### WHAT THE TASK ASKS
Please give back the part of the items that opens with the line containing "You are a GUI" and closes with the line containing "click(x=160, y=24)", changing "dropdown" to "menu" and leaving everything else unchanged.
====== DATA EXTRACT
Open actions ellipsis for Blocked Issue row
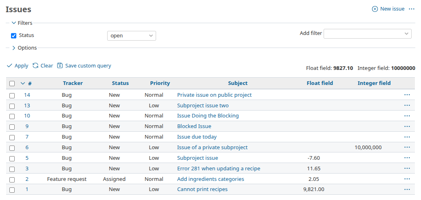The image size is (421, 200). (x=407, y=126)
============
====== DATA EXTRACT
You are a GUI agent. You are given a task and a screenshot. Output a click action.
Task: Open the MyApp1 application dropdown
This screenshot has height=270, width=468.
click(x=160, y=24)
============
====== DATA EXTRACT
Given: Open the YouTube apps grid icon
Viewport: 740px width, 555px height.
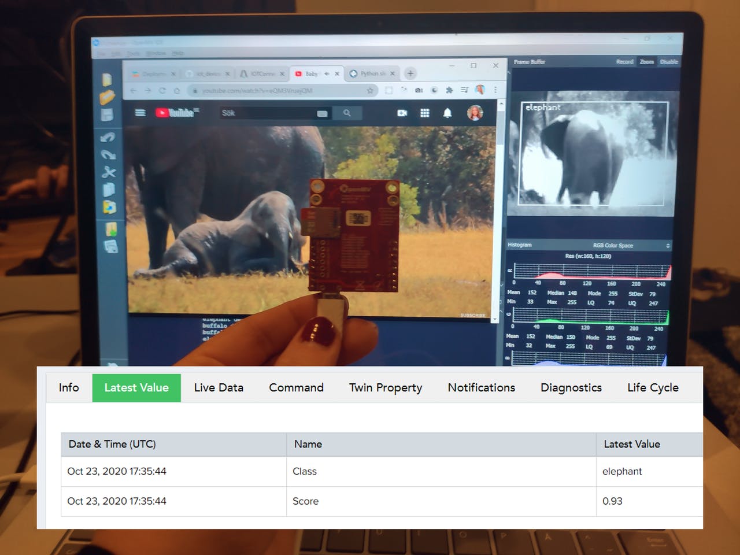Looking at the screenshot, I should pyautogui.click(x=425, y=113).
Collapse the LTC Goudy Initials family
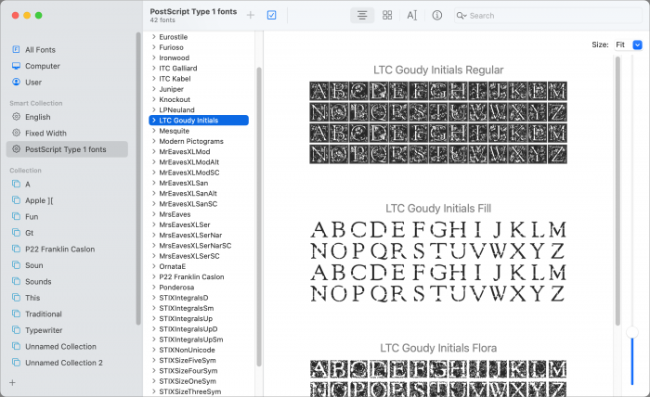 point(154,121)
============
### RESPONSE TO THIS TASK
You are a GUI agent. You are given a task and a screenshot. Output a click action.
Task: Open the MyApp1 application menu
This screenshot has height=270, width=468.
click(x=160, y=24)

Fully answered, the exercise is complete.